The article doesn’t mention the effects on one’s self-esteem that the drug holiday can have on a child. When the child stops taking his ADHD meds, he may likely get into trouble more often, and we all know that getting in trouble a lot can have a negative effect on one’s self-esteem. Regardless of their planned activities over the summer, it’s important to consider that effect, too.

  • What side effects are bothering my child? reminds us to consider the side effects.

Appetite problems and poor weight gain can be big problems for some children taking stimulants. If his medication is working very well for him otherwise, not taking it on weekends can be a good idea so that he does eat better at those times.

On the other hand, some children do have more side effects on Mondays after being off their stimulant for the weekend, as they get ‘used’ to it again, so be on the watch for that.

Between 4th and 5th grade, Buddy was on both a stimulant and a non-stimulant. He was too skinny and not growing taller as he should have been, and the stimulant was suppressing his appetite. After discussing it with his pediatrician, we decided to give him a medication vacation over summer break. He stayed on the non-stimulant but we slowly lowered his stimulant dose until he was no longer taking any. That summer, he grew taller and was able to put on some weight, something he’s struggled with since he was a toddler. For Buddy, it made sense, and paid off.

  • A drug holiday can let you judge how effective the medication is, after having used it for some time.  

Wikipedia also explains that another reason for drug holidays is “to permit a drug to regain effectiveness after a period of continuous use, and to reduce the tolerance effect that may require increased dosages.” The summer we took Buddy off his stimulant, we realized the non-stimulant managed his symptoms just fine. He started the next school year on only non-stimulant and was able to complete his work and participate in class, without his grades suffering. To this day, he takes the stimulants only on rare occasions or if we forget to give him the non-stimulant.

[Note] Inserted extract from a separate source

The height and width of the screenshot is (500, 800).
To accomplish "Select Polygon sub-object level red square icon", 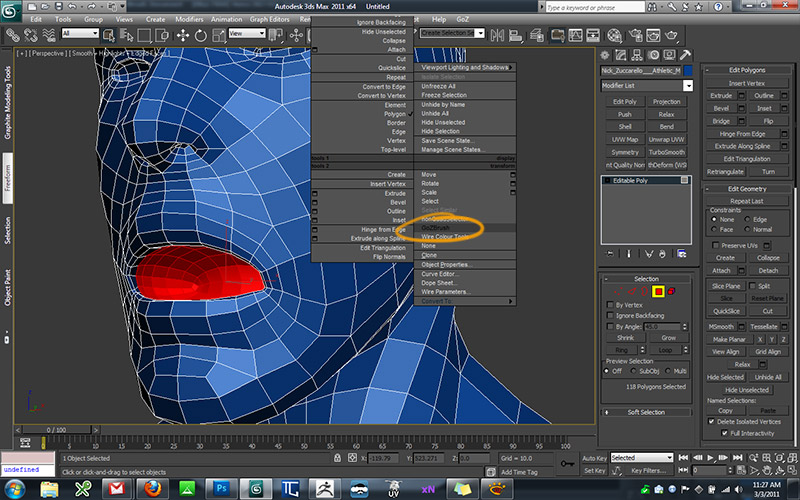I will point(659,291).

So, as you may have guessed, there is no right or wrong answer when deciding whether or not your child should teak a break from his medication. But think about WHY he’s taking it. Is it only to be able to focus in school? Does ADHD effect his relationships with family and friends? Will a lack of impulse control put him/his safety at risk? Is he experiencing any detrimental side effects of the medication(s)? After you consider these questions, if you decide to pursue a drug holiday, be sure to talk with your child’s prescriber. There may be specific, important, requirements to wean off the drug slowly. Whatever you decide, best of luck for you and your child!